Where do you live that you have green lawn in this time of year. Im in cali and my lawn is yellow  im jealous.


----------



## ames (Jun 6, 2010)

I know huh so cool! Mel was right on point until he was neutered after 2 and gained some weight. He is back now but I think it's cool as well.


----------



## rodrigo (Jun 28, 2011)

SMiGGs said:


> Where do you live that you have green lawn in this time of year. Im in cali and my lawn is yellow  im jealous.

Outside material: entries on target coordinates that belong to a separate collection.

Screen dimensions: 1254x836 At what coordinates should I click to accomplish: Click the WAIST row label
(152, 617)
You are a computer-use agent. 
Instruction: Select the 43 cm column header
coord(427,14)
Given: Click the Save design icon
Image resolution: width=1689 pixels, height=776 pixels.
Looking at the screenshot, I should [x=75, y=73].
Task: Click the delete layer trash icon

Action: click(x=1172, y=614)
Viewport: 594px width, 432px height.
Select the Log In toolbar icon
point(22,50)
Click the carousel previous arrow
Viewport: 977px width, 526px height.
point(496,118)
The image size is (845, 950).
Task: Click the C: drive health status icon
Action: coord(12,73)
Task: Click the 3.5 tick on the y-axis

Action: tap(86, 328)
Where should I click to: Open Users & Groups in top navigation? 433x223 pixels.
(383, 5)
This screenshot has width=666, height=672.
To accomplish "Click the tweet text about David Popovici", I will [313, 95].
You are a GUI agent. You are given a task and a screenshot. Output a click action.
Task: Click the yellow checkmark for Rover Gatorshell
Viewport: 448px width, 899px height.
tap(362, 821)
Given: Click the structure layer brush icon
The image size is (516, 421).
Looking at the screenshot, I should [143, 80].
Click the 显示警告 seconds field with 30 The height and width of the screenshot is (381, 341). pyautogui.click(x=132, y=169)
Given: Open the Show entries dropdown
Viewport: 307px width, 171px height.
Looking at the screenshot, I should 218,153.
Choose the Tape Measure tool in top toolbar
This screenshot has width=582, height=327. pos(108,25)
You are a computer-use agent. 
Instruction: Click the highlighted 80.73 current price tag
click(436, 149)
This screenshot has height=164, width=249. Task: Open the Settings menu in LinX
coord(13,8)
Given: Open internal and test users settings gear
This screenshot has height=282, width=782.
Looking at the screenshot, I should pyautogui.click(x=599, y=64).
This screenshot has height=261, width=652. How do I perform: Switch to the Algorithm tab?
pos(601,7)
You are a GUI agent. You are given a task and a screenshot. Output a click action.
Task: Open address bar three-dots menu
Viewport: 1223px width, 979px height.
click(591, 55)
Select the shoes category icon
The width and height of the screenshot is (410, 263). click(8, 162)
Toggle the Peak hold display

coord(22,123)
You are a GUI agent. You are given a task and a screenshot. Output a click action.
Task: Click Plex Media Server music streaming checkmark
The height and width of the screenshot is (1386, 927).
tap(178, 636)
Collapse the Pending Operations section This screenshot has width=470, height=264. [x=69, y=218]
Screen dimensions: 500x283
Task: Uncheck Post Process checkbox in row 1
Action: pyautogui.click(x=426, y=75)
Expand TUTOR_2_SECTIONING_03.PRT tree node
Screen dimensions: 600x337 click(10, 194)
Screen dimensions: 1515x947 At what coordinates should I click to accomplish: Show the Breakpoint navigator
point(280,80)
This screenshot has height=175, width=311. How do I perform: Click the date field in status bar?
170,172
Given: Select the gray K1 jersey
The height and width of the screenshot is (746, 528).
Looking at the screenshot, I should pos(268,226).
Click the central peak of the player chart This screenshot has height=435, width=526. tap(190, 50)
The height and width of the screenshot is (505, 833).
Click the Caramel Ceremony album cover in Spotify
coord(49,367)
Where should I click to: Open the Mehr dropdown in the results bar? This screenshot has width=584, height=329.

i am in Los Angeles.... would look better but this dude is a urinating machine. are u socal???


----------



## SMiGGs (Jul 6, 2011)

cencal brodude


----------



## EckoMac (Aug 25, 2010)

Samson is a studly boy.  
I love his little brown butt spot.


----------



## Patch-O-Pits (Jan 12, 2008)

THE 4 month rule has always worked well for mine. Nice looking dog.


----------



## RomansDad (Jan 17, 2012)

My boy was 25 pounds at 4 months, now at a little over 6 months he's 53lbs and growing still. He eats Orijen kibble in correct portions and gets worked daily, I have a feeling at this rate he's going to hit mid 60's or more. I was hoping he would have been around 50-55 full grown, but looks like he's got more of his mom in him.


----------



## rodrigo (Jun 28, 2011)

rule of thumb i guess means not 100% accurate hahah


----------



## RomansDad (Jan 17, 2012)

rodrigo said:


> rule of thumb i guess means not 100% accurate hahah


You got that right


----------



## Buddy's Master (Dec 18, 2012)

I am also curious as Buddy will be 4 months on the 25th of January 2013, he was 21.6lbs when he was 3months.


----------



## Kingsgurl (Dec 16, 2011)

It's always worked well for me


----------



## Buddy's Master (Dec 18, 2012)

Buddy at 4 months weighed 31Lbs... a week later (yesterday) he was 34lbs.
I estimate (and hope) his adult weight will be around 55lbs or less. He still has a lot od loose skin but he doesn't look overweight (even the vet said so).:thumbsup:


----------



## femaleracer1 (Mar 1, 2012)

Big Block was off the chart at 5 months - 63 lbs. Now he is almost 1 1/2yrs old and is 78 lbs.


----------